I could only make the jump from a state board to an IB board because my education at Akanksha was never tied to the bare minimum. It went above and beyond in making us capable.
From UWC I applied to study in the US. I got in. And in the past five years in the US, Akanksha has been just as present in my life — helping with tickets to visit my family, paying visa fees, establishing mentors and host families, providing emergency support during COVID, sending annual Diwali sweets, connecting me with job opportunities, and hosting me and my parents when they visited. Akanksha showed me I was not alone even oceans away.
In 2025, I graduated from Whitman College with a Bachelor's in Psychology. With my college's support, my parents were able to fly from India and see me get my degree. Their eyes glistened as they saw where I had been for the last four years and the life I had built for myself.

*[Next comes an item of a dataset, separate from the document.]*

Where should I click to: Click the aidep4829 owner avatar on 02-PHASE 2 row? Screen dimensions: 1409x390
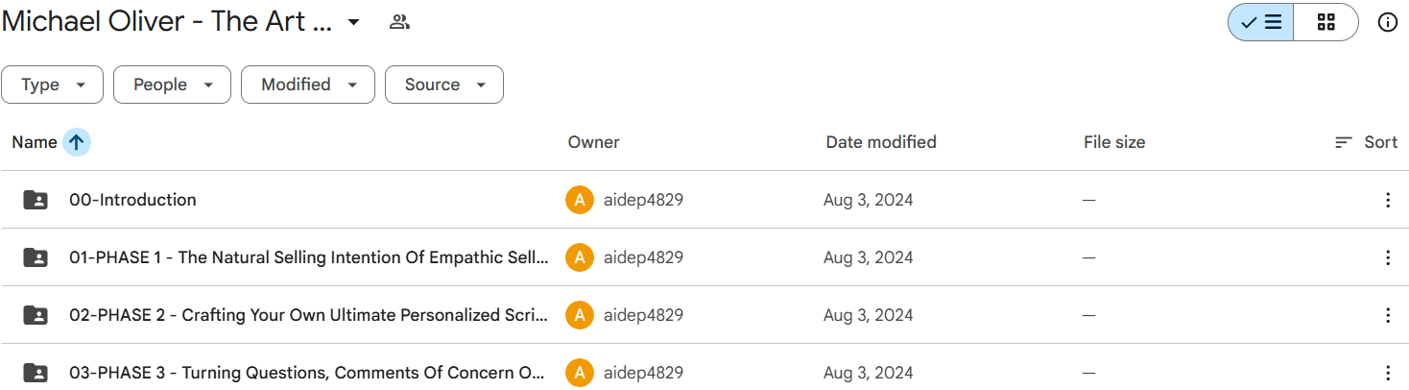[580, 315]
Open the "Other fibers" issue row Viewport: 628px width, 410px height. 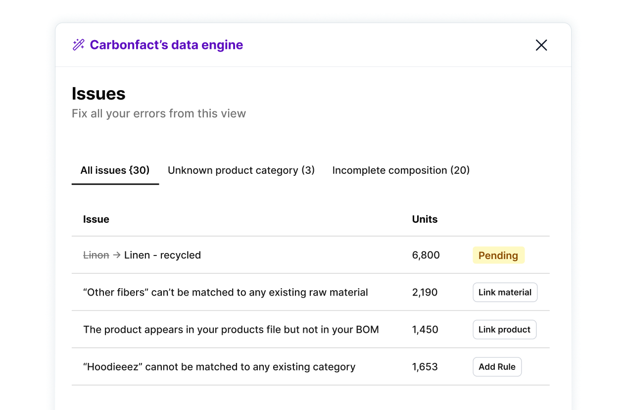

For my parents who never studied beyond 10th grade, whose daily struggle when we were kids was to keep us fed and hope for the best, who kept getting criticised by the community for raising three daughters and sending them to school instead of getting them married — my degree was not a degree. It was a revolution.
My parents' pride is the biggest thing I have earned in my life. And without Akanksha, I do not know what could have been. The education and support I received through Akanksha have been, and continue to be, a privilege. But it is a necessity — and one that is still out of reach to millions of children in India. Akanksha stands as proof of what true, sustained support for a child can do: not just transforming one life, but an entire family's future.